Trosper sets the samples in an incubator. After baking, the trays are placed beneath an enclosed black light. It is like looking through an old-fashioned View-master. Some of the little compartments are bright yellow, like amber street lights, and others are white in color like scalded milk. Yellow equals fecal coliform, and white means E. coli.

Trosper's study is being funded by a Wyoming Department of Agriculture grant. She said the funding will end June 2010, signaling the end of her sampling.

E. coli comes from the intestines of all mammals. From there, where E. coli are entering the water is unknown. All the DEQ knows or sure is the Shoshone is impaired with E. coli from Yellowtail Dam upstream. The exact entry location has not been identified at this time.

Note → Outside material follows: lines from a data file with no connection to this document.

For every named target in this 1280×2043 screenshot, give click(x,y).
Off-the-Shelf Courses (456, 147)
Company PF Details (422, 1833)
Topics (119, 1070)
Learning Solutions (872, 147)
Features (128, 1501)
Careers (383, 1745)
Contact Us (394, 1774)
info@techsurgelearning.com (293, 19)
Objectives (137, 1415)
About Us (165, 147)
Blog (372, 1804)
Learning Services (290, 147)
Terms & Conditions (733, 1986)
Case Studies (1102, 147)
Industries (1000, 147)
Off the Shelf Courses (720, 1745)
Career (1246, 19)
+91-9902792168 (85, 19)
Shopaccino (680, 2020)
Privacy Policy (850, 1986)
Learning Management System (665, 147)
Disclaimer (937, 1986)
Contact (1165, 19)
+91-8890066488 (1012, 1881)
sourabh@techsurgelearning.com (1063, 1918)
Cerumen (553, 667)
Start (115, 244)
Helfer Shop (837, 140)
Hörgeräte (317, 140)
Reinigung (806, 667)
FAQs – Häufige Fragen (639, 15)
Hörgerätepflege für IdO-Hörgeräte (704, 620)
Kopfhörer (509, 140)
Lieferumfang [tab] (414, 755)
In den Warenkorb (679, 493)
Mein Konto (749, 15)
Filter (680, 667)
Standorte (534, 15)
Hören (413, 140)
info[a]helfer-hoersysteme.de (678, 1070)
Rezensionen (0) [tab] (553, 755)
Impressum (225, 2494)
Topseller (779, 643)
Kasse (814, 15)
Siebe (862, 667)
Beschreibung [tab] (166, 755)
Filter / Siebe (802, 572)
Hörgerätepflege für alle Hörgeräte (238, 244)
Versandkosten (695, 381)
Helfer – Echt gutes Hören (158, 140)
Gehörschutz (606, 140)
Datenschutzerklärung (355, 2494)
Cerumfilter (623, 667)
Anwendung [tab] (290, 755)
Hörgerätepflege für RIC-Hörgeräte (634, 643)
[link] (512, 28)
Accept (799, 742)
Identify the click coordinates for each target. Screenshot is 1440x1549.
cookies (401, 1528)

But the source of the problem is not the point, Trosper said.

The district and the Wyoming Department of Environmental Quality hope to fix the problem, not point fingers at polluters.

If livestock are dumping E. coli in the river, that can be mitigated, Trosper said. Likewise, leaking leach fields from septic systems also can be mended. If wildlife are to blame, that is, for the most part, beyond human control.

The reduction of E. coli may be attributed to the DEQ's cost-share program that allowed people near Bitter Creek to replace their aging septic systems. The 23 property owners who entered the program had half their cost covered by the DEQ. Trosper said the average price to homeowners was between $4,500 and $5,000.

Trosper commended people who dipped into their pockets to fix their septic systems.

“They're all people with bills like everybody else,” Trosper said.

Those grants are over, at least until the DEQ can provide the Environmental Protection Agency with maximum daily load limit data of E. coli in the river.

E. coli counts also may be down because the Shoshone and Bitter Creek had higher water this year, thanks to good runoff. Only time and continued samples will tell, Trosper said.

In the meantime, Trosper will continue to monitor streams and educate the public.

“We have got to keep watching and pressing forward,” Trosper said.

The E. coli abatement is good news, but not great news.

“It's not a show-stopper,” Trosper said, “but it's showing we're going in the right direction.”